Jenifer Sutherland

JANUARY MINUTES

SEPT / OCT / NOV / DEC /JAN/ FEB / MARCH / APRIL / MAY

January 30

Pasolini's "The Creation of Eve"By Ciara Murphy


Tonight’s class began with Professor Sutherland reminding the class of a few helpful methods of researching for the essay topics, followed by the statement that there may possibly be a quiz in every class from now on in order to encourage more necessary group discussion. Following these brief announcements there was an identification quiz covering material from both The Clerk’s Tale as well as The Merchant’s Tale.


Following the quiz, the class gave some of their opinions on The Clerk’s Tale that centered on the topic of gender and the disturbing treatment of women in the tale. We questioned whether the treatment of Griselda was Chaucer’s attempt to promote her as the ideal medieval wife, or whether she is a warning that women should act in the complete opposite manner to her. Professor Sutherland then provided views on the character of Griselda from both Boccaccio and Petrarch; Boccaccio says that he would never advise anyone to act in the manner of this marquis, and Petrarch states that there is no woman who could compare to Griselda therefore women should merely focus on emulating her example of feminine constancy and submit themselves to God with the same courage.


These various opinions of the tale led to some group work where we were asked to create statements presenting the problem in this tale and how Chaucer exemplifies this problem rather than providing a solution. The results from the group discussions were as follows:


GROUP 1: focused on the spiritual and physical aspects of the tale and how Griselda makes many physical sacrifices such as allowing her children to be murdered and letting her husband abandon her, yet she never prays to any higher being. Instead she herself embodies the spiritual. The question is asked: what kind of spirituality is upheld in the text? Another suggestion was that concentration on the body implies a lack of spiritual knowledge (a problem which is also present in our own culture).

---+---

**WHAT THIS EXERCISE ASKS**
1 - Please rewrite the paragraph of the minutes that begins "Following the quiz, the class gave" as a short bulleted list, keeping its main facts.
2 - According to the minutes, which two tales did the identification quiz cover?
The material after the minutes is separate from them.

Entries on finding words and elements:
---+---

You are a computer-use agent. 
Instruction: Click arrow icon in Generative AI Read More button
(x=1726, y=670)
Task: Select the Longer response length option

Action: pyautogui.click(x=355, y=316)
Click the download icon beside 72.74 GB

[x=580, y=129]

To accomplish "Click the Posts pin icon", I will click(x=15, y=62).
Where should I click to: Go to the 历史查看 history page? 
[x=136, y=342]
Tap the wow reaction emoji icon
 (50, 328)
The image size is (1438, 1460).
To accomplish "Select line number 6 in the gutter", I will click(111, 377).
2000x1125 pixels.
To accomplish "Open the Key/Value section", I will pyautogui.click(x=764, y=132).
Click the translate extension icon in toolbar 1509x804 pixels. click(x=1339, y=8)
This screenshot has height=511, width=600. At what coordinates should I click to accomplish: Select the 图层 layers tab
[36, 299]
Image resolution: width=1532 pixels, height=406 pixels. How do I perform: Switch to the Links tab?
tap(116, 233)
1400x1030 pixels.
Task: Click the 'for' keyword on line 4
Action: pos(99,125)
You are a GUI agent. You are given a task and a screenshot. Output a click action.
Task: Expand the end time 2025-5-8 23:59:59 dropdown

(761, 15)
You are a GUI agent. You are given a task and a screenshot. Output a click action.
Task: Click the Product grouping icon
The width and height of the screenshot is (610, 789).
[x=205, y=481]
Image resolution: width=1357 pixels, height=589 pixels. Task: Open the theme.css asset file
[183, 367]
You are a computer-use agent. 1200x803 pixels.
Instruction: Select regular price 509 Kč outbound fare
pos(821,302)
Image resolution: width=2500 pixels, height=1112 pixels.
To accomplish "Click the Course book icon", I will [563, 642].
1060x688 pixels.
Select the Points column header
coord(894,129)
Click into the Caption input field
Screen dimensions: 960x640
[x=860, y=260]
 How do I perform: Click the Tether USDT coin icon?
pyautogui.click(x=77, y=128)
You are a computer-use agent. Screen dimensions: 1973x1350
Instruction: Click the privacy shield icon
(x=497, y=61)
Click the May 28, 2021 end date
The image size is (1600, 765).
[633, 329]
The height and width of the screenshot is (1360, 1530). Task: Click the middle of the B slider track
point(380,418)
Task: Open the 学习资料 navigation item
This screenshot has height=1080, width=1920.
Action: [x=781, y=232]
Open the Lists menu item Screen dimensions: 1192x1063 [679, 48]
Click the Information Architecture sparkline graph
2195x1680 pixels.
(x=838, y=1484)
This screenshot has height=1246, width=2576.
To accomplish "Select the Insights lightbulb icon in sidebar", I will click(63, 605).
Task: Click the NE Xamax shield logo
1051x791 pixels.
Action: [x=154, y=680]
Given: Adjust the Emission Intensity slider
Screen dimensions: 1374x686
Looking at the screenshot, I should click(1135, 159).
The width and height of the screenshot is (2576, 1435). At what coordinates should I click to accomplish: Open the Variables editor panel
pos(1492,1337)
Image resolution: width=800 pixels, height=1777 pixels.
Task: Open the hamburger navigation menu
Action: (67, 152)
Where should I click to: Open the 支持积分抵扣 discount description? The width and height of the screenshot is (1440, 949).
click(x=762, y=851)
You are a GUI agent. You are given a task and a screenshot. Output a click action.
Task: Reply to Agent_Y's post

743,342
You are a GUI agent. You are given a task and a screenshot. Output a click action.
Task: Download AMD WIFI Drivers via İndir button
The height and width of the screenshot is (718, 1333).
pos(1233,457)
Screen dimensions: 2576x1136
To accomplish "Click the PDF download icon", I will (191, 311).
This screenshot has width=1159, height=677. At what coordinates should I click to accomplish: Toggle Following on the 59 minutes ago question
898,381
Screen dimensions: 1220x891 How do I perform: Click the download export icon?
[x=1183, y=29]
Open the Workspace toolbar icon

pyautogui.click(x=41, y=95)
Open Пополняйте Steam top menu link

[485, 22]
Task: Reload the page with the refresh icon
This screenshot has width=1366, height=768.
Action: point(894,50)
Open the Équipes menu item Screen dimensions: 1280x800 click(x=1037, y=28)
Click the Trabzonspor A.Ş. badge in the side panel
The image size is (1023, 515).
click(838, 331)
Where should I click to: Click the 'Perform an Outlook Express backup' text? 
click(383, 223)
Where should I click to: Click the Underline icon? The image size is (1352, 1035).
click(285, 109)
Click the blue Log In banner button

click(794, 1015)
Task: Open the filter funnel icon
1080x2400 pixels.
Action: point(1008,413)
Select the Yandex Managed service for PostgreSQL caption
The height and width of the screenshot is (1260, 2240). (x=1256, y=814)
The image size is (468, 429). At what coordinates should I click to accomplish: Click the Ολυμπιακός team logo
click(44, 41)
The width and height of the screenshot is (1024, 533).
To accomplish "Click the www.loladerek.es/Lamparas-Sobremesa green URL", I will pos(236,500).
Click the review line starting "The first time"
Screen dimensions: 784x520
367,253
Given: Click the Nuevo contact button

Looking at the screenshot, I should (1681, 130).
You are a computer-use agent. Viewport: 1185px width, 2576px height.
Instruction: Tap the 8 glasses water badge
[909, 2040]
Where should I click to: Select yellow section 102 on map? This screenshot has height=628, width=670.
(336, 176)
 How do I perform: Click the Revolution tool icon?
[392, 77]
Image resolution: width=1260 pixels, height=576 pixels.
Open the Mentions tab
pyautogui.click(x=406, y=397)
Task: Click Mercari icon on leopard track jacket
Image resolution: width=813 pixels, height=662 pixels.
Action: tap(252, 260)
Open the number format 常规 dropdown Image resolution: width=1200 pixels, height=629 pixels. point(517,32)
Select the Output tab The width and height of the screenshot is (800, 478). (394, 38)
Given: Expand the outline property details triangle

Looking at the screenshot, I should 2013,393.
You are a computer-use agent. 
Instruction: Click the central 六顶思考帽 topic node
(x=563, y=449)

---+---

**SOLUTIONS TO THE EXERCISE**
1 -
- The class discussed The Clerk's Tale, focusing on gender and the disturbing treatment of women.
- They asked whether Chaucer meant Griselda as the ideal medieval wife or as a warning that women should act in the opposite way.
- Professor Sutherland gave Boccaccio's view: he would never advise anyone to act like the marquis.
- She also gave Petrarch's view: no woman could compare to Griselda, so women should emulate her feminine constancy and submit to God with the same courage.

2 - The Clerk's Tale and The Merchant's Tale.